Paradójicamente, la suspensión provocó una radicalización del paradigma prohibicionista de las drogas en México. En adelante, las instituciones encargadas de controlar los flujos de drogas temieron la reacción de Anslinger.
En el otoño de 1942, por ejemplo, la Oficina de Narcóticos y el Departamento de Estado amenazaron nuevamente con embargar a México si sus autoridades no ponían fin a la siembra de amapola en los altos de Sinaloa.
La amenaza era grave: ese mismo año, Anslinger impuso un embargo médico a Chile por iniciar un programa de tratamiento de adicciones similar al propuesto por Salazar Viniegra un par de años antes.
Durante el resto del siglo, México mantuvo una política antidrogas que era incluso más punitiva que la de Estados Unidos.
En 1945, un decreto del presidente Manuel Ávila Camacho permitió enviar a sospechosos de narcotráfico y drogadictos a la inhóspita prisión federal de las Islas Marías, a 60 millas de la costa del estado de Nayarit, sin que tuvieran que pasar por un tribunal de justicia.
En cinco años, México había pasado de una política de tratamiento ambulatorio de las adicciones a la criminalización absoluta de los adictos.

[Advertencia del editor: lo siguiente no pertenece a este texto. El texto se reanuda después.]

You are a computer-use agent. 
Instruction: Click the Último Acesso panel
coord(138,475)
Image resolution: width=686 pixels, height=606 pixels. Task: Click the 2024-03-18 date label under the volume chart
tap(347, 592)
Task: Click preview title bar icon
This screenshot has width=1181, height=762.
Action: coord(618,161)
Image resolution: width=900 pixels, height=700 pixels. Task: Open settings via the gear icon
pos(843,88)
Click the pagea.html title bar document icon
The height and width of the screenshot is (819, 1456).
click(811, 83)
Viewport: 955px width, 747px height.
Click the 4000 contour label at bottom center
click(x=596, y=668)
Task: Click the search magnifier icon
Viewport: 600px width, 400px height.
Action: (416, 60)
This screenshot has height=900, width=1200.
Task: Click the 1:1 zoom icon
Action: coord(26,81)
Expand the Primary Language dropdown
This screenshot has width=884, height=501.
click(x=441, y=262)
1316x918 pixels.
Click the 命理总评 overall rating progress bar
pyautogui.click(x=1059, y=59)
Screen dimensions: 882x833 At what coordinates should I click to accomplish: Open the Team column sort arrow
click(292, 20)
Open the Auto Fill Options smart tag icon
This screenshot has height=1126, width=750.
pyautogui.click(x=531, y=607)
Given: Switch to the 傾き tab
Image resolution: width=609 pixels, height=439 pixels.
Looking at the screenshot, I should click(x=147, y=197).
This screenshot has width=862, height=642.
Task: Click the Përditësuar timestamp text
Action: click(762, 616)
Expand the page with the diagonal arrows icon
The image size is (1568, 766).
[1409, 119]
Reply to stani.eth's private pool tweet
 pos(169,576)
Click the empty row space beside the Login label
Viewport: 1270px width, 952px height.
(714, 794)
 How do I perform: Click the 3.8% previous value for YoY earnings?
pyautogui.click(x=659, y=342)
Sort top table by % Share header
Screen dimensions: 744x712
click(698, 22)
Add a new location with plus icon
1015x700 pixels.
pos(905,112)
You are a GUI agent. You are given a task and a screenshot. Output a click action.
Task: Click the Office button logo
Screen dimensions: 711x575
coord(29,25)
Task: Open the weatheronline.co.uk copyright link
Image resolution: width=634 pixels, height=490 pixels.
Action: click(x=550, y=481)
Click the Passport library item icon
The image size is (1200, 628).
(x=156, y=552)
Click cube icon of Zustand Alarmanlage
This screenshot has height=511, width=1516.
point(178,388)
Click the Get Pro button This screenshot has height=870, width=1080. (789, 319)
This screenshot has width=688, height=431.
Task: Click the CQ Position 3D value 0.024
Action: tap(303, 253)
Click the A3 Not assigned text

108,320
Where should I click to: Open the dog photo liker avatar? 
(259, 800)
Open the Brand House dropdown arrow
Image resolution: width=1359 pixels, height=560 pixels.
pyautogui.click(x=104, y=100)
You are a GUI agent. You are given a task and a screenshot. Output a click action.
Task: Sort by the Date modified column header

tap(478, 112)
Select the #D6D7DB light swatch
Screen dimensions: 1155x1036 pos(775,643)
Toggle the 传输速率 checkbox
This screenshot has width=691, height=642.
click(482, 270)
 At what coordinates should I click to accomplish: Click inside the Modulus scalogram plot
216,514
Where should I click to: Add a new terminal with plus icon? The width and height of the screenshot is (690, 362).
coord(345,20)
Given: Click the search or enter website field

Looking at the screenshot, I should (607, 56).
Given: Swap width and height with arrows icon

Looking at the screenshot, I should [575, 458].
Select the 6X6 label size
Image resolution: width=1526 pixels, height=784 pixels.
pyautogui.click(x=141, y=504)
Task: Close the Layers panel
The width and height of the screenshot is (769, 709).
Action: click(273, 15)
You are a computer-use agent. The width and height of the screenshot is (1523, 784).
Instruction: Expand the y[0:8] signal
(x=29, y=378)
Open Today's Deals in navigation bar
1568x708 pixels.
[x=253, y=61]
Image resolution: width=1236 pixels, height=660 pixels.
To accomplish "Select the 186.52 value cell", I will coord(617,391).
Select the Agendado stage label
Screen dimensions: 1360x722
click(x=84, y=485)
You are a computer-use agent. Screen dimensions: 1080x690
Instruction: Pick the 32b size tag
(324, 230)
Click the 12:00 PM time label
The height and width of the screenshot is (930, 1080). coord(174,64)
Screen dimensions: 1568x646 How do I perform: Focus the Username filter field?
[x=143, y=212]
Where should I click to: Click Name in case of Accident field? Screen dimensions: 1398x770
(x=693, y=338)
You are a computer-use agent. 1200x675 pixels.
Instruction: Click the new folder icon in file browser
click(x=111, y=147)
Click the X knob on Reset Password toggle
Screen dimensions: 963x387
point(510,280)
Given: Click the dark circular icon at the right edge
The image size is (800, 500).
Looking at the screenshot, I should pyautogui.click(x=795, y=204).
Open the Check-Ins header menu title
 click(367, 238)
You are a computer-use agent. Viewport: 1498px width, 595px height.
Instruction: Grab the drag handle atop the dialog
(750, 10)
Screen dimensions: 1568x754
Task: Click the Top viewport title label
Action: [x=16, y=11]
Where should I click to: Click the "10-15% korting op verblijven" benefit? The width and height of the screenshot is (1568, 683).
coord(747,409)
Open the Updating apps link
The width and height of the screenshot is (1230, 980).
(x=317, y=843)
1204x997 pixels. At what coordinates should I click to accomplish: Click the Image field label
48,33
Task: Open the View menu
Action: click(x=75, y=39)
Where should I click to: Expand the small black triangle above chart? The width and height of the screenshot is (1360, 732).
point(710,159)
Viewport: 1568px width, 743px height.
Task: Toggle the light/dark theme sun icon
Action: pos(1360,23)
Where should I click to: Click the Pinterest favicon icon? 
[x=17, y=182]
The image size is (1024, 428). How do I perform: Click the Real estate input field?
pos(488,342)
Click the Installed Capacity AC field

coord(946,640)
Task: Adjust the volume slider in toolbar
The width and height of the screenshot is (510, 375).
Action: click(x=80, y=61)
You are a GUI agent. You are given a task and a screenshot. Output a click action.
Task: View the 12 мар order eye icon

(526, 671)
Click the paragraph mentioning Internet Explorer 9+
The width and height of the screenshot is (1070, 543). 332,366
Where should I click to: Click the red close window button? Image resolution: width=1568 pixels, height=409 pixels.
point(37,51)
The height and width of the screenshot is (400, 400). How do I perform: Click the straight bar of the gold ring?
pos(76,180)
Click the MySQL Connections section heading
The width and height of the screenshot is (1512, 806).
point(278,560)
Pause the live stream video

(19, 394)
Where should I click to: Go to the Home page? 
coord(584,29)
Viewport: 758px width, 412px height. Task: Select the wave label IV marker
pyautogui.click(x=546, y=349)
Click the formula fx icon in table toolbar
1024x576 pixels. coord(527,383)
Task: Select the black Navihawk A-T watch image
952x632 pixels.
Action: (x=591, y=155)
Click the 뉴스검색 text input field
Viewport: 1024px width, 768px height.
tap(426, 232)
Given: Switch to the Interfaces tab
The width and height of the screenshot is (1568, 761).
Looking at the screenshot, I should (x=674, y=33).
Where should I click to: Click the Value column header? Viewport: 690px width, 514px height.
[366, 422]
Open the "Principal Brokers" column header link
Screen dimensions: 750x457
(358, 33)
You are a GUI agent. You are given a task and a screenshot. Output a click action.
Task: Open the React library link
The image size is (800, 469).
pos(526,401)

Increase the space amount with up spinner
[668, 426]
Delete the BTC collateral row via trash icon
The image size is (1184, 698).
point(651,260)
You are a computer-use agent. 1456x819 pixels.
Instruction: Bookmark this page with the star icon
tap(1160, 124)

Casi 85 años después de que la banda del ejército tocara en el primer dispensario de narcóticos de México en la calle Sevilla, el país sigue anclado en una lógica prohibicionista.
El consumo de marihuana sigue sin estar regulado y el gobierno federal no ha adoptado esquemas de tratamiento de adicciones que han demostrado ser exitosos en otras partes del mundo.
A la luz del daño causado por la violencia criminal en los últimos años, parece absurdo que no se hayan probado alternativas al modelo prohibicionista.
Pérez Ricart es profesor asistente de relaciones internacionales en el Centro de Investigación y Docencia Económicas (CIDE) en la Ciudad de México.